With platforms to voice and field our opinions and ideas, we engage our day-to-day more symbolically than ever – who did what where, on the one side, and on the other, what’s going to look good on an Instagram Story, what will make its way to a larger audience, what are the hashtags that will make us seem relevant yet witty and unique. We’re scoping and casing the world around us either through a screen or what parts would look good on a screen. It’s going so far that we’re seeing a surge of new spots being created for greatest “Instagrammability.” I realized sitting down for dinner with a friend in a beautiful new, and very large, restaurant what may be the issue here and what may be at stake.
The problem is scale, particularly in a city as grandiose as Paris. In the increasing symbolization of an already very symbolized city, people are creating individual tales around their lives and divulging their most precious version of this wonderful place. And yet, the way we experience their rapture is through something that fits in our palms.
As I took in the size of the restaurant I was in, I thought, wow, this place is perfectly appointed and arranged. And wow, there’d be no way this would look good on an Instagram post. There was too much empty space. There was no eye-catching pattern. There was no iconic center. But it was such a beautiful place to be in, because that’s what it felt like to be there.
The problem of building to Instagram is that everything will be scaled down to the size of a financier through a very narrow purview. And in this, we’ll lose sight of the bigness of what we could be experiencing as we build around digital followership. We are, in effect, affecting the reality of Paris by having wonderful people with potentially successful concepts conceiving into a symbolization of what their café, restaurant or store could look like on a smartphone. What we’re doing through our Instagram lens is misrepresenting the magnificence that is Paris, in a scale the old novels of love and romance and the artwork of debauchery and merriment could never do before in their own skewed representations. Our screen-sized visions of a dream are even further upfield than that which created whole syndromes around disappointment.
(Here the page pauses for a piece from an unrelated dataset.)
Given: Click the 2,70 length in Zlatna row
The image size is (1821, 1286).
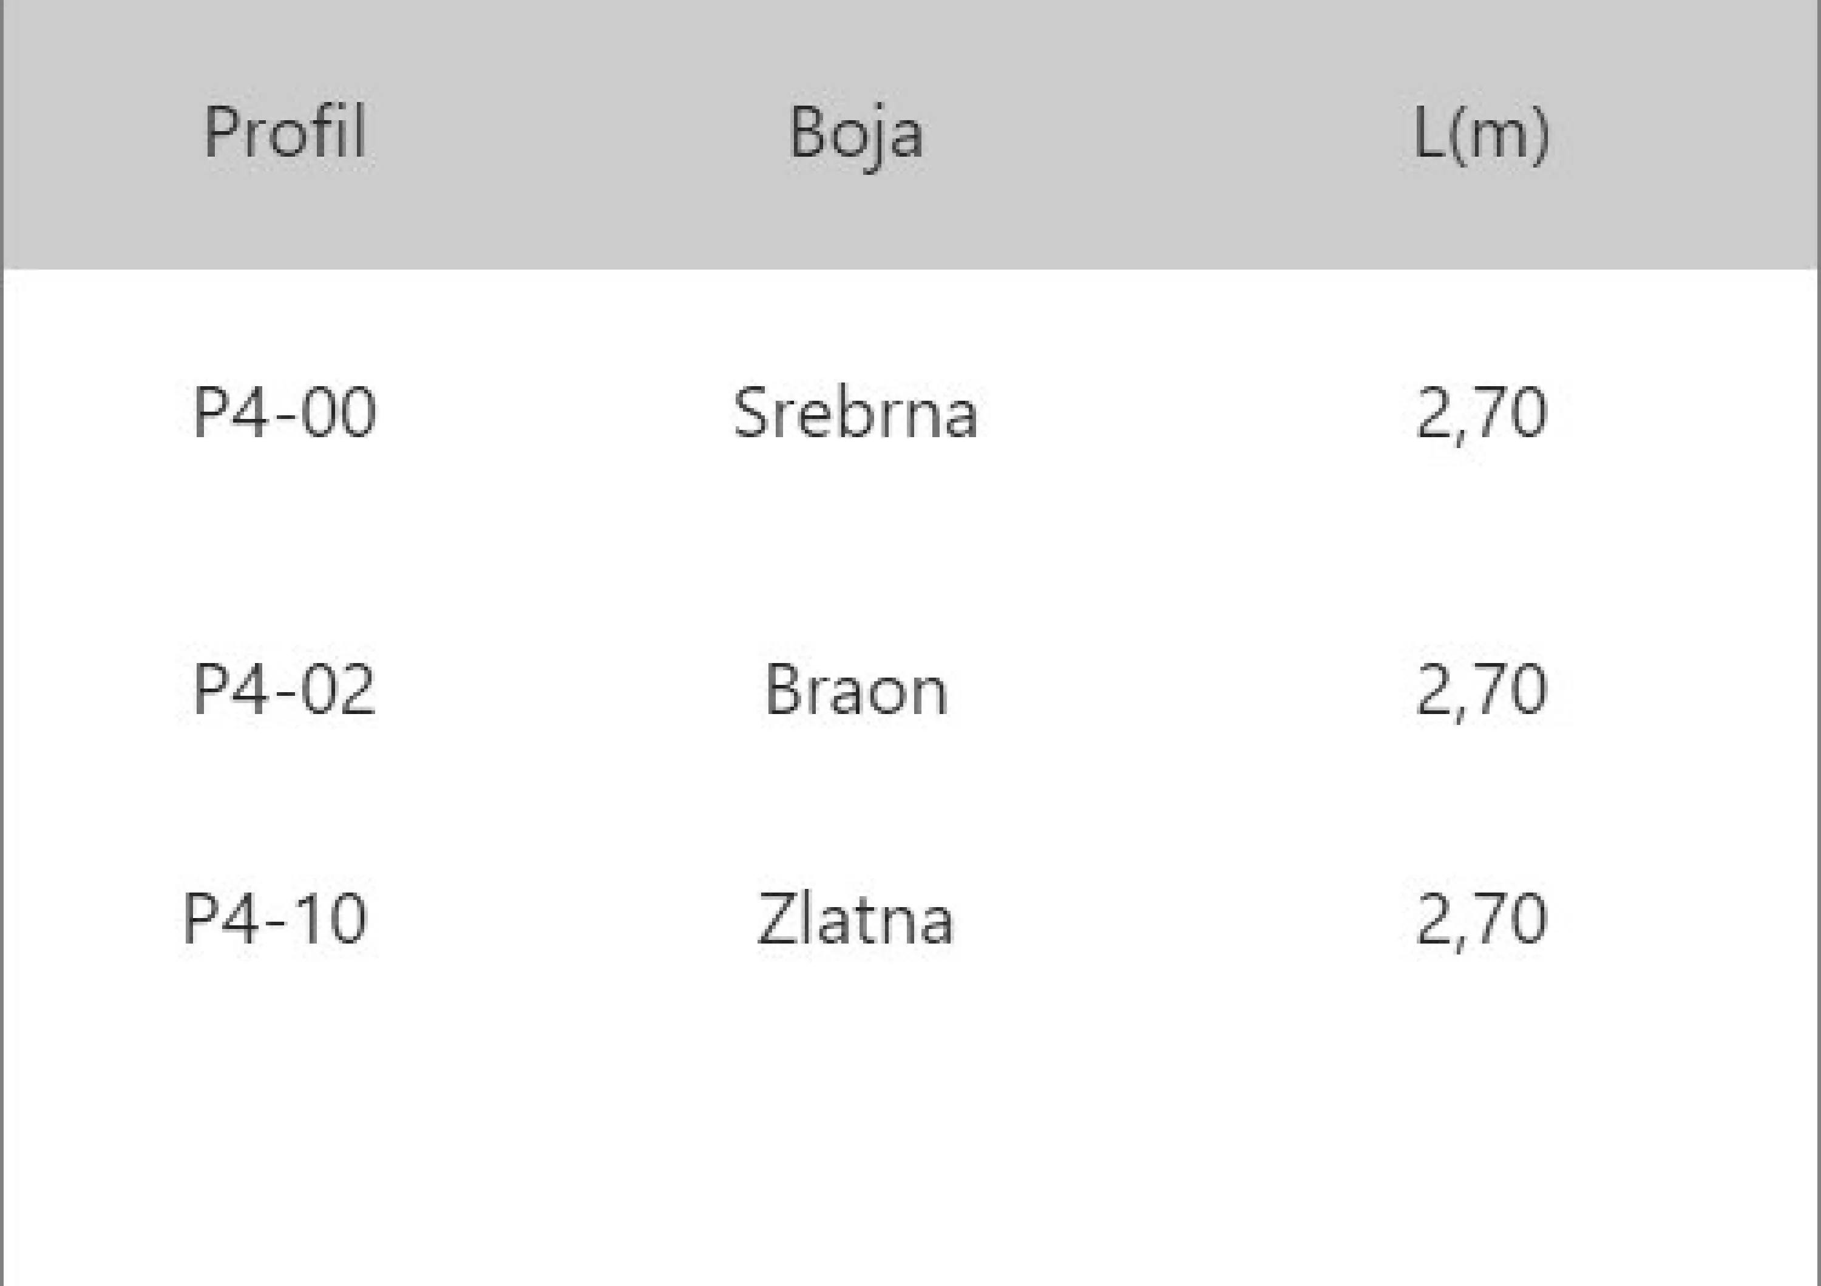Looking at the screenshot, I should coord(1482,921).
Our widening cognitive leap from symbols into reality is creating a cognitive dissonance stronger than we could’ve imagined. And I’m not just talking about tourists and passersby; I’m talking about those of us living this city and representing it every day.
We’re forgetting what it is to be here and focusing on what it may be like to somebody else, how to sum it up in a snippet. And we’re helping others to either forget it or never understand it in the first place, through a square photo zoom. A pretty colorful dish in a table corner, a zig-zagged wallpaper, a funny scene from an otherwise listless party. We are no longer filling a whole physical space around us and allowing it to effect us physically. We’re tunneling into our own advertising agencies to sell irealities at the
cost of real connection and attention of what a place actually feels like– I would argue at no fault of our own.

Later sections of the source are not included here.